* Problem description: With the pictures left out, every record must be reproduced exactly.

* Records supplied:
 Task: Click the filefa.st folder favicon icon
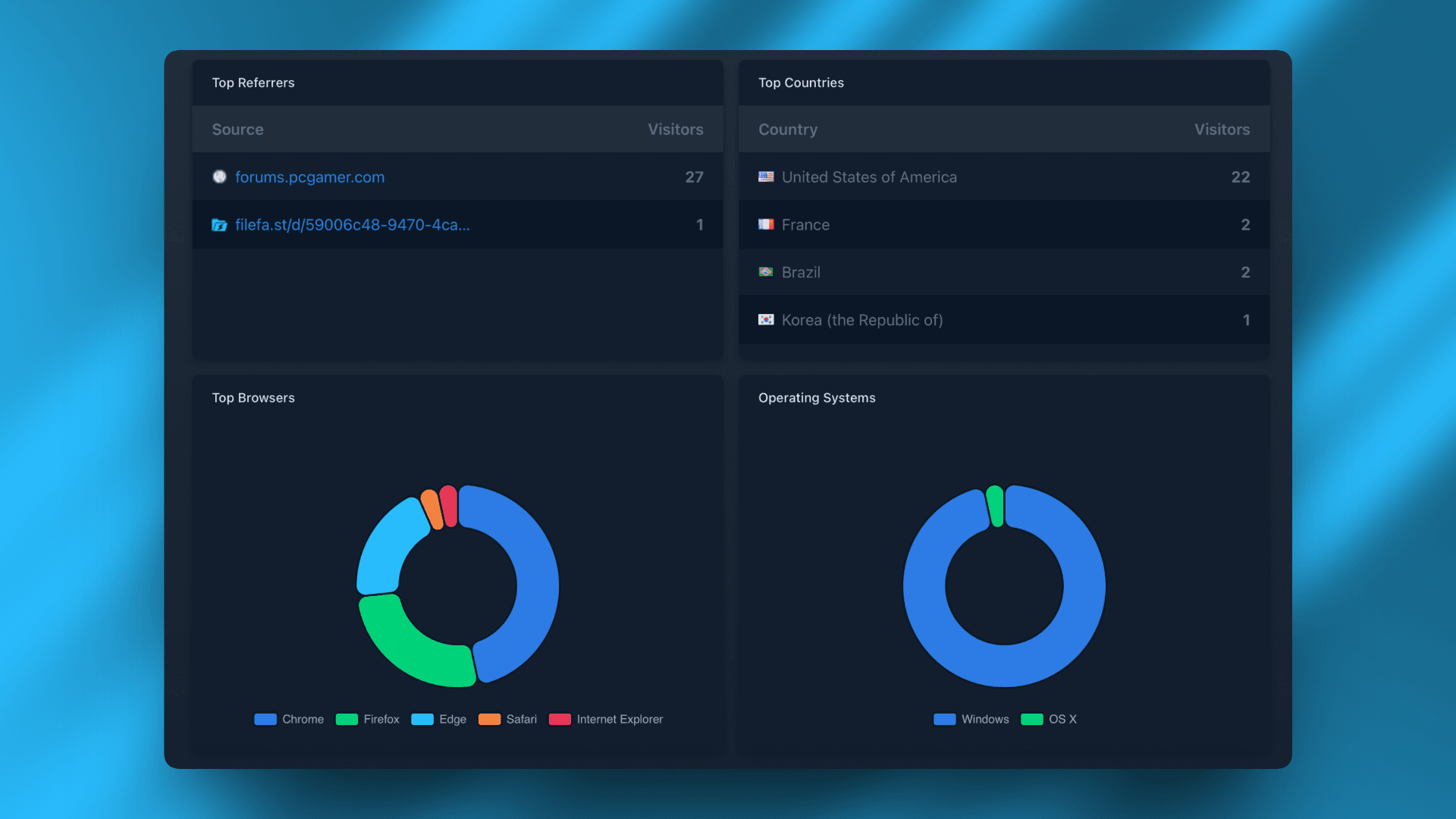(219, 225)
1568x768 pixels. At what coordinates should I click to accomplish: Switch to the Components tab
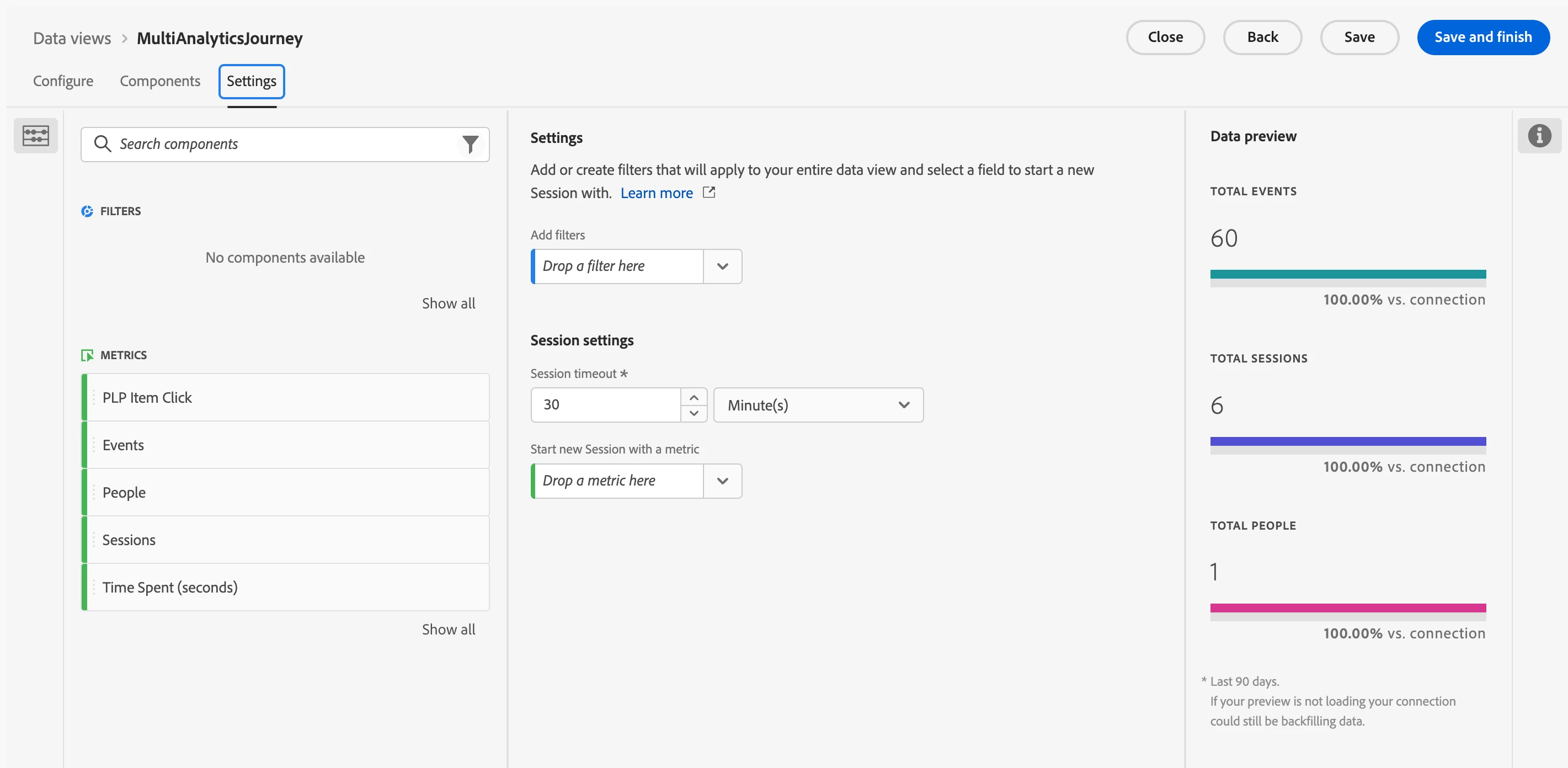(x=159, y=81)
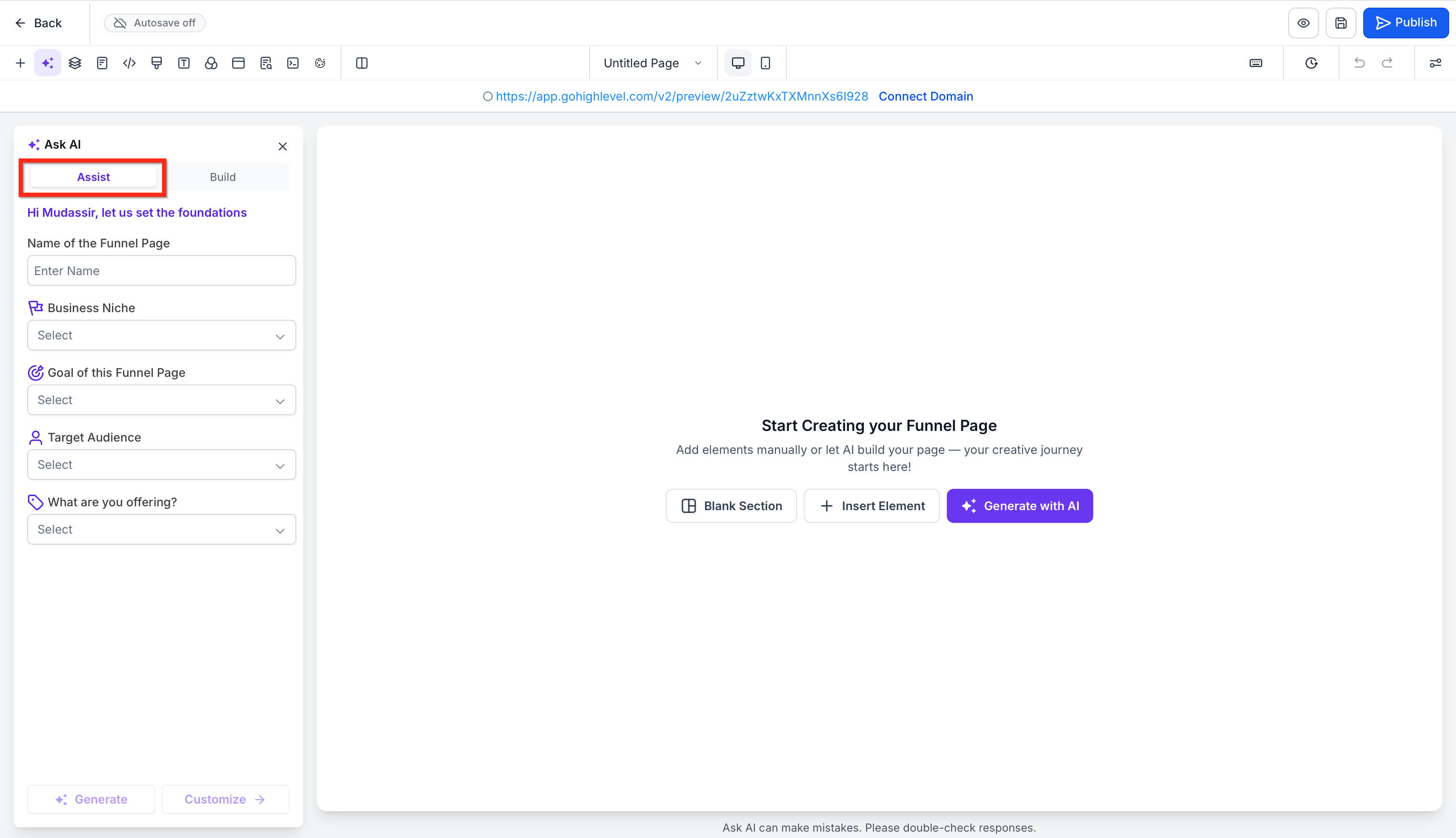The width and height of the screenshot is (1456, 838).
Task: Open the Untitled Page dropdown
Action: coord(652,63)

* Task solution:
 Task: Click the filefa.st folder favicon icon
(219, 225)
1568x768 pixels. At what coordinates should I click to accomplish: Switch to the Components tab
(x=159, y=81)
The width and height of the screenshot is (1456, 838).
Task: Open the Untitled Page dropdown
Action: coord(652,63)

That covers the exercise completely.